Pour comprendre l’intérêt de Payjoin, il convient d’analyser le fonctionnement des entreprises de surveillance de la chaîne de blocs. Ces sociétés appliquent une règle essentielle appelée l’heuristique des entrées communes, qui suppose que toutes les entrées d’une transaction appartiennent à un seul et même propriétaire. Le Payjoin perturbe cette analyse en introduisant de faux positifs grâce à une collaboration directe entre l’expéditeur et le destinataire. Concrètement, l’expéditeur crée une transaction signée puis la transmet au destinataire, qui y ajoute ses propres entrées et sorties avant de la publier. La transaction finale ressemble ainsi à un paiement ordinaire tout en trompant les outils de surveillance.

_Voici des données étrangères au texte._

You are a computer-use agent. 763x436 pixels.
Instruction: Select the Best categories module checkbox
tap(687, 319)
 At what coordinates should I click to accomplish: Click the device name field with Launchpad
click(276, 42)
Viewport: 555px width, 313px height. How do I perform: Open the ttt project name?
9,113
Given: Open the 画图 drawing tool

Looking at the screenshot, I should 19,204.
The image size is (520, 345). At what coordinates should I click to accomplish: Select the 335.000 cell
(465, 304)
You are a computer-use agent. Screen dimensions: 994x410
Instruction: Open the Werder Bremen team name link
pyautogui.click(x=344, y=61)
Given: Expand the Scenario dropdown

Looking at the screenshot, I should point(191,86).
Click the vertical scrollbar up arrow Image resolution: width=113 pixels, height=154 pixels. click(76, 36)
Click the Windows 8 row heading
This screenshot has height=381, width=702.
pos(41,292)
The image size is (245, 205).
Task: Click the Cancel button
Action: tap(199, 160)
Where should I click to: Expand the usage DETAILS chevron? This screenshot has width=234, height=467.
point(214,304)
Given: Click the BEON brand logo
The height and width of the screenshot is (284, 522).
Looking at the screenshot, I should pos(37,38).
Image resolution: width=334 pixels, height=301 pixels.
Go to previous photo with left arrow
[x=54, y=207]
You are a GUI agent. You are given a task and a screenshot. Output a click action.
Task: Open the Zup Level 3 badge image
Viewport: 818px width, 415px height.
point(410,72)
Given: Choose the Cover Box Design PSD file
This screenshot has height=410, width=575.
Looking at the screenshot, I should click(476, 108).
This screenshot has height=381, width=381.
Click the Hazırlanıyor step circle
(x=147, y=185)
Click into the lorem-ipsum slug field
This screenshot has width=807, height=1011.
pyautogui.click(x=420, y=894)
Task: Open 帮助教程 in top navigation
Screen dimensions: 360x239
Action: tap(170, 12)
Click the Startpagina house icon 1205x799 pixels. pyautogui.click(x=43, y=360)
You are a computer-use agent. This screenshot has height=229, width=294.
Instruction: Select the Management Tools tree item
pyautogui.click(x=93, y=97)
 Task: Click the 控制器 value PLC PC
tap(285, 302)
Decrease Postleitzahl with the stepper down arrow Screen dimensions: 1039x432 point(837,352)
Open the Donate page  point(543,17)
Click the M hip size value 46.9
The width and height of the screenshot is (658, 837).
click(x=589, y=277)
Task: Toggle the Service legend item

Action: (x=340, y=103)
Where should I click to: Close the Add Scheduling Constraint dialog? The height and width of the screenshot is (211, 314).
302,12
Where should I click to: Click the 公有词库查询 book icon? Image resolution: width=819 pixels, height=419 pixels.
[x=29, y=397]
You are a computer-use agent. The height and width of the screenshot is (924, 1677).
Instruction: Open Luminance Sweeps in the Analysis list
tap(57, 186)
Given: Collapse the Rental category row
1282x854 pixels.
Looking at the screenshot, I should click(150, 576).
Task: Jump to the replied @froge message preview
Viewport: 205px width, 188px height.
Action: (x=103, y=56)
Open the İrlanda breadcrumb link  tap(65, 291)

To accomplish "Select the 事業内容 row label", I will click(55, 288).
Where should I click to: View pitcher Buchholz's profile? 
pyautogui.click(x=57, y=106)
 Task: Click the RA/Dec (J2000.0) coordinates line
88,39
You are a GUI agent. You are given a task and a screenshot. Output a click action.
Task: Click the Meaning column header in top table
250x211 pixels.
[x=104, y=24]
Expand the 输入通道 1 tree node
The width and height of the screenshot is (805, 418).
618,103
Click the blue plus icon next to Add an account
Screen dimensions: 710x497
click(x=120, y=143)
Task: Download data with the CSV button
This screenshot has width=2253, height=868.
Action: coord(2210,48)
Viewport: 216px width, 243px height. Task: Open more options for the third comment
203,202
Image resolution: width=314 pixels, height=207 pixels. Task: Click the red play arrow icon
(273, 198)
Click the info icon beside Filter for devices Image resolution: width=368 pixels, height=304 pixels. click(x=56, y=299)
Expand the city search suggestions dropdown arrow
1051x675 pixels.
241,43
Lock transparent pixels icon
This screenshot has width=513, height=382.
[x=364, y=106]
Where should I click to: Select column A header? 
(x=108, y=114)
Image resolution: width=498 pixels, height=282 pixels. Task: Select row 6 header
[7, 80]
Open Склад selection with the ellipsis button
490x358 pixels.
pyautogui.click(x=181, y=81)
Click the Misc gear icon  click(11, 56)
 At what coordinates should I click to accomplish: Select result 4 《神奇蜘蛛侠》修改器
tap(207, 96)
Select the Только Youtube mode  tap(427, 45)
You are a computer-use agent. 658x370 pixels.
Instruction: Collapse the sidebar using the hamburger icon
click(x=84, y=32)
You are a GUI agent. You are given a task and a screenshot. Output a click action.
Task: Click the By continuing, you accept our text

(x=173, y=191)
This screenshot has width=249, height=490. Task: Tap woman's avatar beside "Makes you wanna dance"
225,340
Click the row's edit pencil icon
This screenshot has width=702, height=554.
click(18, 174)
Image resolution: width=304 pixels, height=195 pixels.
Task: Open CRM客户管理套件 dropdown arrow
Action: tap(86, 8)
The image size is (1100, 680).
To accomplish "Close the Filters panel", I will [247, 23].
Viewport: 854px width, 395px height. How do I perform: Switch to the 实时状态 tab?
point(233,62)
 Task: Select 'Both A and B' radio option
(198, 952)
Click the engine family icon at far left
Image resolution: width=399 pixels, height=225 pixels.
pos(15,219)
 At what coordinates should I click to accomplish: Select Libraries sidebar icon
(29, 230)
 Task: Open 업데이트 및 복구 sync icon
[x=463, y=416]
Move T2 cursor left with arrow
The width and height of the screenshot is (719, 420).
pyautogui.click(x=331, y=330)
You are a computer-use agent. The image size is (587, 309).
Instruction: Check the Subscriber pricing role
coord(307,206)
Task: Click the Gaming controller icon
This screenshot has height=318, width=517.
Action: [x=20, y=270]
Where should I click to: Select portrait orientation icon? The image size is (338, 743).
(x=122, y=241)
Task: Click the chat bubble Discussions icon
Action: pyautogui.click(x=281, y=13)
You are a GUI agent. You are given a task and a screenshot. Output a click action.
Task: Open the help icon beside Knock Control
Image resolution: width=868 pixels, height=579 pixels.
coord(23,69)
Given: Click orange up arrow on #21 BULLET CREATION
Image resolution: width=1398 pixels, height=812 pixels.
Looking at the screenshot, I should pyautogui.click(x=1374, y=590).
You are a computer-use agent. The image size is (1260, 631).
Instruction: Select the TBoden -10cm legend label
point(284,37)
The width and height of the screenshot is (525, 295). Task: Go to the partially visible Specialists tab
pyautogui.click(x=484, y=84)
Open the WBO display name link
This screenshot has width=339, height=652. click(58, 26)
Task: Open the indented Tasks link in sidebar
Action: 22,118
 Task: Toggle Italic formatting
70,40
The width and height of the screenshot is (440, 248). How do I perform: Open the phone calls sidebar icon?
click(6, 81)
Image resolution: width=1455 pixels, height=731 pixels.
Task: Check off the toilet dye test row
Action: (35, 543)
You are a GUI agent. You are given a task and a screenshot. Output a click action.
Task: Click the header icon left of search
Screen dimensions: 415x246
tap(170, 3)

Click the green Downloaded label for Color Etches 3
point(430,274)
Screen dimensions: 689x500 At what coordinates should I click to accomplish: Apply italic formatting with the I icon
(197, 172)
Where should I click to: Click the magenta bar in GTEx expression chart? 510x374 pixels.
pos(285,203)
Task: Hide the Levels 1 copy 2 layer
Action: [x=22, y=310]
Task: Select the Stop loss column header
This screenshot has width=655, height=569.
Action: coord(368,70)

Cependant, le Payjoin classique présente certaines limites techniques. D’une part, il n’assure pas la confidentialité vis-à-vis de la contrepartie, puisque l’expéditeur et le destinataire connaissent mutuellement leurs entrées respectives. D’autre part, la présence d’empreintes de portefeuilles constitue un risque majeur. Si les portefeuilles des deux parties configurent différemment certains paramètres de transaction, comme les verrous temporels, ces divergences créent des signatures identifiables qui permettent aux analystes de décomposer la transaction et d’annuler le gain d’anonymat.
Face à ces contraintes, l’équipe concentre ses travaux de recherche sur plusieurs axes stratégiques. Il s’agit tout d’abord de sensibiliser les développeurs à l’importance d’une parfaite homogénéité dans la construction des transactions, mais aussi d’étudier la randomisation de certains champs. Par ailleurs, face au manque de transparence des entreprises de surveillance, l’équipe travaille sur un outil d’analyse open-source en faisant revivre des projets comme BlockSci. Cela permettra aux chercheurs de tester leurs propres heuristiques et de mesurer objectivement l’efficacité des mécanismes de confidentialité. Enfin, le projet vise à évoluer vers des Payjoins multi-parties sans coordinateur centralisé. Après une première étape permettant de grouper plusieurs paiements vers un seul destinataire, l’objectif à long terme est d’associer de multiples expéditeurs et destinataires afin d’éliminer la connaissance des contreparties et de bloquer les attaques par intersection.
Pour l’année à venir, le projet s’articule autour de deux axes complémentaires. La priorité absolue reste l’intégration technique auprès d’une douzaine de nouveaux portefeuilles afin d’offrir une expérience de développement la plus simple possible. En parallèle, les travaux théoriques se poursuivront pour analyser la structure des transactions et le comportement du graphe sur le long terme. La confidentialité sur Bitcoin ne doit pas être perçue comme un réglage ponctuel, mais comme un effort dynamique qu’il faut entretenir activement dans le temps.